Dans l'ensemble du matériel ci-dessous, substitue « desktop agent » à chaque occurrence de « GUI agent » et reproduis les lignes sans autre modification.

((

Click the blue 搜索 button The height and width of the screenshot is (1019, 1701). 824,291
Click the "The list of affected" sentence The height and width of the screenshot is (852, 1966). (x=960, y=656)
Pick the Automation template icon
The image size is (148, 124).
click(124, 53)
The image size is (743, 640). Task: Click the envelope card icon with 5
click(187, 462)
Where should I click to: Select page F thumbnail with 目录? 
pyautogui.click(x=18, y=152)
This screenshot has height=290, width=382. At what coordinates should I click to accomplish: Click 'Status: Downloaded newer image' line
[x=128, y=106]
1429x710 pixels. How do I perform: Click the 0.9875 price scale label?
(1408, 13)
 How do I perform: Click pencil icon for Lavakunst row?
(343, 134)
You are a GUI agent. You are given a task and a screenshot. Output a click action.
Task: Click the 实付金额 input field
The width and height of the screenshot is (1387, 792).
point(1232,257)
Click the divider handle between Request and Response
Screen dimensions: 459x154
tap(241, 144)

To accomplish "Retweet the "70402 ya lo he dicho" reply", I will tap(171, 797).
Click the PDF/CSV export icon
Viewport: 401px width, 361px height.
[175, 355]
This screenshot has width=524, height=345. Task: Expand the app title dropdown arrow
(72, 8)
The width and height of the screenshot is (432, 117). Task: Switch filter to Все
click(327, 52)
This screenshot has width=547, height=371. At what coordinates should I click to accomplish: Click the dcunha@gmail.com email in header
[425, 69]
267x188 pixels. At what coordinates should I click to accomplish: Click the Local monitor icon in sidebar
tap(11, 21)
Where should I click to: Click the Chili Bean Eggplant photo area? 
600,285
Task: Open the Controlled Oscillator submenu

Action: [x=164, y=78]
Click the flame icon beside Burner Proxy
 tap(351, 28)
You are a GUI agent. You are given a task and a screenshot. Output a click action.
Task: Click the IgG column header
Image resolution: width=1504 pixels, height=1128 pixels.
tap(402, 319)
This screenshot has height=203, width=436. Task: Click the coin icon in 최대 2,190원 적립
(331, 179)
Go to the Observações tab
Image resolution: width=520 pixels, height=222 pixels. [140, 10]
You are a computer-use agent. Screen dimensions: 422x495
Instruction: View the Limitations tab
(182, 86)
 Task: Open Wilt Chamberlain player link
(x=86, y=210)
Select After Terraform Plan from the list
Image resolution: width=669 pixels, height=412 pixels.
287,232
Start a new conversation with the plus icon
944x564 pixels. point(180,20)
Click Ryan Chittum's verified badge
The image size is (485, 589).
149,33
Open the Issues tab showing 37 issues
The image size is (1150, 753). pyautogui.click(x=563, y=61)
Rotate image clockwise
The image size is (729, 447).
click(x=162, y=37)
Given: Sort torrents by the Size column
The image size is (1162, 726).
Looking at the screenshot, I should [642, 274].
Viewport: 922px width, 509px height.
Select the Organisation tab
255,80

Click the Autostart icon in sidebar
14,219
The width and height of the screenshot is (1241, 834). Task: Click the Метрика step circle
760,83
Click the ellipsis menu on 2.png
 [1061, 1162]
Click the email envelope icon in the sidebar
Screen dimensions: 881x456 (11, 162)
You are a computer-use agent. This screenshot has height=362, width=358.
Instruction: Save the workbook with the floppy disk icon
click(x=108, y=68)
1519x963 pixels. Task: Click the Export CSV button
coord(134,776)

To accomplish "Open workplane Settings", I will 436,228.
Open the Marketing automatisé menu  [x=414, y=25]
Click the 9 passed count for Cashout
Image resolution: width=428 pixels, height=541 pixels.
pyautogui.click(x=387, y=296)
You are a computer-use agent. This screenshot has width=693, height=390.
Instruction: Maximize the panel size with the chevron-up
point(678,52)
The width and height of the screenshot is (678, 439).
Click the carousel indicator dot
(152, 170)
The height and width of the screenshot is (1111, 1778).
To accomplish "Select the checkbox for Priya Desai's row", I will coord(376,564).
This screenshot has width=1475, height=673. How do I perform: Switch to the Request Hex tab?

))

Réponse proposée:
Click the blue 搜索 button The height and width of the screenshot is (1019, 1701). 824,291
Click the "The list of affected" sentence The height and width of the screenshot is (852, 1966). (x=960, y=656)
Pick the Automation template icon
The image size is (148, 124).
click(124, 53)
The image size is (743, 640). Task: Click the envelope card icon with 5
click(187, 462)
Where should I click to: Select page F thumbnail with 目录? 
pyautogui.click(x=18, y=152)
This screenshot has height=290, width=382. At what coordinates should I click to accomplish: Click 'Status: Downloaded newer image' line
[x=128, y=106]
1429x710 pixels. How do I perform: Click the 0.9875 price scale label?
(1408, 13)
 How do I perform: Click pencil icon for Lavakunst row?
(343, 134)
You are a desktop agent. You are given a task and a screenshot. Output a click action.
Task: Click the 实付金额 input field
The width and height of the screenshot is (1387, 792).
point(1232,257)
Click the divider handle between Request and Response
Screen dimensions: 459x154
tap(241, 144)

To accomplish "Retweet the "70402 ya lo he dicho" reply", I will tap(171, 797).
Click the PDF/CSV export icon
Viewport: 401px width, 361px height.
[175, 355]
This screenshot has width=524, height=345. Task: Expand the app title dropdown arrow
(72, 8)
The width and height of the screenshot is (432, 117). Task: Switch filter to Все
click(327, 52)
This screenshot has width=547, height=371. At what coordinates should I click to accomplish: Click the dcunha@gmail.com email in header
[425, 69]
267x188 pixels. At what coordinates should I click to accomplish: Click the Local monitor icon in sidebar
tap(11, 21)
Where should I click to: Click the Chili Bean Eggplant photo area? 
600,285
Task: Open the Controlled Oscillator submenu

Action: [x=164, y=78]
Click the flame icon beside Burner Proxy
 tap(351, 28)
You are a desktop agent. You are given a task and a screenshot. Output a click action.
Task: Click the IgG column header
Image resolution: width=1504 pixels, height=1128 pixels.
tap(402, 319)
This screenshot has height=203, width=436. Task: Click the coin icon in 최대 2,190원 적립
(331, 179)
Go to the Observações tab
Image resolution: width=520 pixels, height=222 pixels. [140, 10]
You are a computer-use agent. Screen dimensions: 422x495
Instruction: View the Limitations tab
(182, 86)
 Task: Open Wilt Chamberlain player link
(x=86, y=210)
Select After Terraform Plan from the list
Image resolution: width=669 pixels, height=412 pixels.
287,232
Start a new conversation with the plus icon
944x564 pixels. point(180,20)
Click Ryan Chittum's verified badge
The image size is (485, 589).
149,33
Open the Issues tab showing 37 issues
The image size is (1150, 753). pyautogui.click(x=563, y=61)
Rotate image clockwise
The image size is (729, 447).
click(x=162, y=37)
Given: Sort torrents by the Size column
The image size is (1162, 726).
Looking at the screenshot, I should [642, 274].
Viewport: 922px width, 509px height.
Select the Organisation tab
255,80

Click the Autostart icon in sidebar
14,219
The width and height of the screenshot is (1241, 834). Task: Click the Метрика step circle
760,83
Click the ellipsis menu on 2.png
 [1061, 1162]
Click the email envelope icon in the sidebar
Screen dimensions: 881x456 (11, 162)
You are a computer-use agent. This screenshot has height=362, width=358.
Instruction: Save the workbook with the floppy disk icon
click(x=108, y=68)
1519x963 pixels. Task: Click the Export CSV button
coord(134,776)

To accomplish "Open workplane Settings", I will 436,228.
Open the Marketing automatisé menu  [x=414, y=25]
Click the 9 passed count for Cashout
Image resolution: width=428 pixels, height=541 pixels.
pyautogui.click(x=387, y=296)
You are a computer-use agent. This screenshot has width=693, height=390.
Instruction: Maximize the panel size with the chevron-up
point(678,52)
The width and height of the screenshot is (678, 439).
Click the carousel indicator dot
(152, 170)
The height and width of the screenshot is (1111, 1778).
To accomplish "Select the checkbox for Priya Desai's row", I will coord(376,564).
This screenshot has width=1475, height=673. How do I perform: Switch to the Request Hex tab?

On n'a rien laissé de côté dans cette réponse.